Além da demora no enquadramento da área, as entidades ambientalistas questionam
a maneira como está sendo feita a retirada dos 45 mil pinus sem o plano de
manejo. A madeira vendida à empresa Indupinho será transformada em chapas e
compensados e renderá à Cidasc cerca de R$1,6 milhão.
— A ordem natural seria regularizar o enquadramento, formar um conselho
consultivo para elaborar o plano de manejo - com 51% de representação da
comunidade e 49% do governo - para só então retirar os pinus – argumenta
Shenini.
Cidasc reivindica indenização por manutenção do parque
A preocupação da Cidasc é que, depois de regularizada a área, o parque,
junto com a verba arrecadada com a venda da madeira, será administrado pela
Fatma.
— As pessoas esquecem que a Cidasc administrou esse parque por mais de 20
anos, gastando com manutenção –, diz Nelson Silva, para justificar o valor
indenizatório adquirido com a venda da madeira.
Até agosto deste ano, a Companhia era caracterizada como empresa de economia
mista, sendo que, segundo o diretor operacional, 99% das ações eram do
governo e o restante era dividido entre acionistas como a Empresa de
Pesquisa Agropecuária e Extensão Rural de Santa Catarina S/A (Epagri), o
BNDES e conselheiros ou diretores da empresa. A partir do segundo semestre,
começou a funcionar como estatal.
Segundo a Cidasc, o dinheiro arrecadado com a venda da madeira irá para
uma conta única do Governo e será revertido em melhorias no próprio parque.

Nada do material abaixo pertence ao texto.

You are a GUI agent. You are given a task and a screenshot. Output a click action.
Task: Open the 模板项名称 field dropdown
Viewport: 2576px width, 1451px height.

De acordo com a Indupinho, cada pinus custou R$ 35,50, menos que a metade do
que valerá depois de processado, cerca de R$90,00.
Pelos padrões das empresas de papel e celulose, o pinus no Rio Vermelho está
abaixo do valor de mercado. A explicação é que as árvores do parque
florestal não são uniformes, têm altura, idade, diâmetro diferentes e estão
espalhadas de forma desordenada pelo solo.
— Geralmente pagamos de 60 a 70 reais por tonelada de madeira na região do
planalto, e uma árvore pode ter até duas toneladas – diz o presidente da
Associação Catarinense de Empresas Florestais, ressaltando que o valor do
pinus depende de muitos fatores, e que os aplicados ao Parque Florestal do
Rio Vermelho estão de acordo com as condições das árvores na área.
Apesar do drama ambiental que os pinus levaram ao Parque Florestal do Rio
Vermelho, Nelson Silva, administrador do parque, consegue enxergar um lado
positivo em toda esta história. Por causa da espécie invasora instalada há
43 anos, toda a região, incluindo a praia de Moçambique, que tem 7,5 Km de
extensão, foi poupada da invasão do homem.
— É uma zona nobre da ilha, os pinus foram uma barreira natural em uma época
que não havia o menor controle sobre a ocupação da ilha, ainda mais nesta
área aberta, de restinga – faz questão de destacar.
Os pinus, pelo menos, ainda podem ser retirados.